En LVMH Watch Week 2026, Bvlgari reafirma su identidad como joyero-relojero con el Tubogas Manchette, una reinterpretación de un modelo de archivo de 1974 que regresa con una lectura clara del presente. Lejos de la nostalgia, esta pieza retoma la contundencia estética de los años setenta, en donde los brazaletes anchos, las geometrías afirmadas y la presencia escultórica están presentes.
El Manchette no se limita a enmarcar el tiempo, sino que lo envuelve en nuestra muñeca gracias a su brazalete de una sola vuelta que integra caja y pulsera en un gesto continuo. Aquí, la idea de reloj joya es estructural. El diseño manda, pero lo hace con precisión técnica y equilibrio visual.
Del archivo a la muñeca
Tubogas apareció por primera vez en Bvlgari a inicios de los años cuarenta, inicialmente con formas serpentinas, y se consolidó en los setenta como uno de los códigos más reconocibles de la marca. El Tubogas Manchette recupera ese legado desde la arquitectura, con una esfera cuadrada integrada en un amplio brazalete de oro amarillo, que mantiene la flexibilidad característica del motivo Tubogas.
La reinterpretación actual introduce un trabajo cromático deliberado. Diamantes y gemas de color —citrinos, rubelitas, peridotos, amatistas, topacios y espesartitas— se distribuyen a lo largo del brazalete, creando una superficie vibrante pero controlada. El resultado no es exuberancia gratuita, sino una lectura sofisticada del color como elemento estructural, muy en sintonía con el lenguaje joyero romano de Bvlgari.

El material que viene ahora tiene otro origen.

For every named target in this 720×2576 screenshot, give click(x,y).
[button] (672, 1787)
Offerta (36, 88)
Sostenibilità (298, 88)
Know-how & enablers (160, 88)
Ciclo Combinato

Mecánica pensada para el diseño
Bajo el brillo del oro, el Tubogas Manchette alberga el Lady Solotempo Automatic BVS100, un movimiento mecánico automático de manufactura desarrollado específicamente para relojes de proporciones contenidas. Con solo 19 mm de diámetro y 3,90 mm de grosor, este calibre compacto integra 102 componentes y ofrece una reserva de marcha de 50 horas, una cifra notable para un reloj joya de estas dimensiones.
La masa oscilante decorada con el logotipo de Bvlgari y motivo de rayos de sol refuerza la idea de que la mecánica no es un elemento oculto, sino parte del objeto. El fondo de caja transparente permite apreciar esta arquitectura interna, subrayando el equilibrio entre ingeniería suiza y sensibilidad estética italiana.